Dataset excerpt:
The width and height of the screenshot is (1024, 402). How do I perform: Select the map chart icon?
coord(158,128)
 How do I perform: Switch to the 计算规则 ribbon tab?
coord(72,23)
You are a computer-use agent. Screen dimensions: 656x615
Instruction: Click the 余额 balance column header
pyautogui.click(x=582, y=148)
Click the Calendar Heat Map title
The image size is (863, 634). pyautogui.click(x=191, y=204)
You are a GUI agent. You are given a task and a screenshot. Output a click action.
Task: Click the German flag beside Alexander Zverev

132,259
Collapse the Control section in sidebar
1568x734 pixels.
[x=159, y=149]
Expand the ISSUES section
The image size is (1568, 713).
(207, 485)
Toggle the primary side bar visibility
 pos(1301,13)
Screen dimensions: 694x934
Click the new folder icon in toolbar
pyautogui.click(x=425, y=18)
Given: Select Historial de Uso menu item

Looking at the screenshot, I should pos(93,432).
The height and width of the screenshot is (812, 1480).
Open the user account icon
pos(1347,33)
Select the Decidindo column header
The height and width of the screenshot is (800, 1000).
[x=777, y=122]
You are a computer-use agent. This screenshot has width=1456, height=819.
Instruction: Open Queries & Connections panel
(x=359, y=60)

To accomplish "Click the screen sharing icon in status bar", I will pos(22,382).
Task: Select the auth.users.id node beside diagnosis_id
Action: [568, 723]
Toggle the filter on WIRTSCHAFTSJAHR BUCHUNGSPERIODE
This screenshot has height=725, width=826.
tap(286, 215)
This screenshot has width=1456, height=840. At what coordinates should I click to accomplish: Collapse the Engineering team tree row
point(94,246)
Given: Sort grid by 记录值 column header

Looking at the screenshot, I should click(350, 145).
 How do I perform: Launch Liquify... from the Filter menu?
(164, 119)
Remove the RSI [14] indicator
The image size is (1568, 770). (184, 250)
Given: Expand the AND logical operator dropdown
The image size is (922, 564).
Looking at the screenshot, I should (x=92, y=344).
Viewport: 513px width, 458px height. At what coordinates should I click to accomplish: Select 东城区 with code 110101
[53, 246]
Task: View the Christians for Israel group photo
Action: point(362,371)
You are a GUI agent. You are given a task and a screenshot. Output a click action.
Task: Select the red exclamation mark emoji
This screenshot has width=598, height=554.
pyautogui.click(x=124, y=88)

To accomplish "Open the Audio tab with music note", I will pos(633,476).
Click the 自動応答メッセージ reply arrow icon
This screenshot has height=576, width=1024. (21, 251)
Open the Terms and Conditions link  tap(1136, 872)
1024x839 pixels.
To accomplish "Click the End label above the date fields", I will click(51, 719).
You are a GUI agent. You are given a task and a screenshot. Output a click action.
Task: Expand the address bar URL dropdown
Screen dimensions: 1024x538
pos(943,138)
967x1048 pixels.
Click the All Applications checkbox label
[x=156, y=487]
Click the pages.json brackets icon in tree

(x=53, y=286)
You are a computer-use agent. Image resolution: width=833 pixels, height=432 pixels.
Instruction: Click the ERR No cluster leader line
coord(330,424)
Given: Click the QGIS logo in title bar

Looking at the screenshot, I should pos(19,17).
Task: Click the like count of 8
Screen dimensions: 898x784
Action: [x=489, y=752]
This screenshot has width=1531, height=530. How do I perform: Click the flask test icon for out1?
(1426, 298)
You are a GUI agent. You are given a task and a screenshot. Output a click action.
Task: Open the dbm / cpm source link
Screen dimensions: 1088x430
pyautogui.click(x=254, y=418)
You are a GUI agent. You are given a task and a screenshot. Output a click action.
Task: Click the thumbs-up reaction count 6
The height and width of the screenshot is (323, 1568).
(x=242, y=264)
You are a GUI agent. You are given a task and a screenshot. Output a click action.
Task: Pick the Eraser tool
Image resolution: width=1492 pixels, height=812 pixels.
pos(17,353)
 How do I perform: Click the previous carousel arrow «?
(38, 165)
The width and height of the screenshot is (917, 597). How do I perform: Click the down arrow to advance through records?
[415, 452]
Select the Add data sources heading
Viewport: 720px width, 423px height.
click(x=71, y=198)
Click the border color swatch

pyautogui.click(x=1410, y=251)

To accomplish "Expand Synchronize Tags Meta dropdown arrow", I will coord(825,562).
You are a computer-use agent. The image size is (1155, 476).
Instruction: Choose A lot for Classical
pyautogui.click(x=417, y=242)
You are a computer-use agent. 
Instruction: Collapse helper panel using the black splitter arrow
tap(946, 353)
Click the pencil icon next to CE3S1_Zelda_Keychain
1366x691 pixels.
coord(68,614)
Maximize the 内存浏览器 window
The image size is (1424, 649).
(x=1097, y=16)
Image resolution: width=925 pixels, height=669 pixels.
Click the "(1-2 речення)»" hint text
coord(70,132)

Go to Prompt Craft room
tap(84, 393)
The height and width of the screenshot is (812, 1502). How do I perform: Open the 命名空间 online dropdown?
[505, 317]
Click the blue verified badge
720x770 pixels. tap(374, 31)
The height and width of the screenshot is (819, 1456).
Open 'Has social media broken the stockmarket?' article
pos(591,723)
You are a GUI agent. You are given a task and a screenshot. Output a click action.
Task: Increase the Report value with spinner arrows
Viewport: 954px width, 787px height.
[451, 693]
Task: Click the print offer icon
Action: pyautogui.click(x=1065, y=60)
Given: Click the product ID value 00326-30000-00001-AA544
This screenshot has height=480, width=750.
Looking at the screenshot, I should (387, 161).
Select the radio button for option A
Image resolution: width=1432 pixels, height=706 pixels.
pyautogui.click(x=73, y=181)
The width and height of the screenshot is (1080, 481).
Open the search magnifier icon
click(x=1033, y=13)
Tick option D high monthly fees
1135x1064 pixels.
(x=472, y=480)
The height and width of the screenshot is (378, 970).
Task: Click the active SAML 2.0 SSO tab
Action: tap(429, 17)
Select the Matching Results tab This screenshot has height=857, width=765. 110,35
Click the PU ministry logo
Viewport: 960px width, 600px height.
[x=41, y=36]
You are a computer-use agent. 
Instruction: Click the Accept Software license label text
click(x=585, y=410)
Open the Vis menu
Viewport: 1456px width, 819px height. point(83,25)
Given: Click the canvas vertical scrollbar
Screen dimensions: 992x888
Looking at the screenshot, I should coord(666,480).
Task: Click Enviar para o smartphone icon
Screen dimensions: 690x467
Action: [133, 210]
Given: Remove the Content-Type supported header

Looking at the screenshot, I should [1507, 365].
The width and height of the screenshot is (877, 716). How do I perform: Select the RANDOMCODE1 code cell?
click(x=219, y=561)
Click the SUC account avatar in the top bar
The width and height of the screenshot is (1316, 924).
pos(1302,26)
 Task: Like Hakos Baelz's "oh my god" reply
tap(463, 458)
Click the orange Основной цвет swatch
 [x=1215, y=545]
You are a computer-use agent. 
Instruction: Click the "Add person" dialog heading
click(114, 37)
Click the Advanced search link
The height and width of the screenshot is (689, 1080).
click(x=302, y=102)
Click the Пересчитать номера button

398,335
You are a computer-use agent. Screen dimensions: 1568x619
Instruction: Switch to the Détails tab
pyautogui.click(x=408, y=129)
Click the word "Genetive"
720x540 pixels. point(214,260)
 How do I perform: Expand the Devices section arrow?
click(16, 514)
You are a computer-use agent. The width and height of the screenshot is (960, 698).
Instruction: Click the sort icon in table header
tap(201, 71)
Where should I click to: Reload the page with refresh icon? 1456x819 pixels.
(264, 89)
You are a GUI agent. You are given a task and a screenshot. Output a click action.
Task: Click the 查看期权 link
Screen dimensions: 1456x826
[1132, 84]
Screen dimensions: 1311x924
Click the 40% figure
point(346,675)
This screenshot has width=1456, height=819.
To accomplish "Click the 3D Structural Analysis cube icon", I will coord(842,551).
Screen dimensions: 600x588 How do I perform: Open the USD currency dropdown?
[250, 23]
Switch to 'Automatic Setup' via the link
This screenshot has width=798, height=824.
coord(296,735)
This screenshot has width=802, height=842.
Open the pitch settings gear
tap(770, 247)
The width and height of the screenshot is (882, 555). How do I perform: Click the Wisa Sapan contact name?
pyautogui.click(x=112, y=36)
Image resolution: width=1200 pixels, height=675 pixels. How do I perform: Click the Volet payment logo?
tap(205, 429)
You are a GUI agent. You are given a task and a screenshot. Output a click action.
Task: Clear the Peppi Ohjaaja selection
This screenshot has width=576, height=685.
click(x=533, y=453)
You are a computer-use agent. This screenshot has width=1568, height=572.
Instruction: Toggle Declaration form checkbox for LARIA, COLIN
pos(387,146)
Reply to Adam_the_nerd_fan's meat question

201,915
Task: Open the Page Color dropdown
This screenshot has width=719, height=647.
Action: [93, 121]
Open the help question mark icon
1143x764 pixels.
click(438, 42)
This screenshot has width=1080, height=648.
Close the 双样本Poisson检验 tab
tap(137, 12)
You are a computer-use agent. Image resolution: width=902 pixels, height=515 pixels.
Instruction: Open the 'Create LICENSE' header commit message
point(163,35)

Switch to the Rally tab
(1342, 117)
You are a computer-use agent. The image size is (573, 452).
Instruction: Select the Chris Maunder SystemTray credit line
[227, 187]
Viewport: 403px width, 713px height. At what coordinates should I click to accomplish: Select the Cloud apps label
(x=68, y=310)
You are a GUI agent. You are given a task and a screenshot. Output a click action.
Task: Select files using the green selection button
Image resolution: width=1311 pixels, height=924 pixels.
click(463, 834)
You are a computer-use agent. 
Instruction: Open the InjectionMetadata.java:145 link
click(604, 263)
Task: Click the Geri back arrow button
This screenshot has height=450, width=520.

## Exercise goal
From the data above, pull out every line that contains the word "menu".

## Reply
Given: Select Historial de Uso menu item
 How do I perform: Launch Liquify... from the Filter menu?
Open the Vis menu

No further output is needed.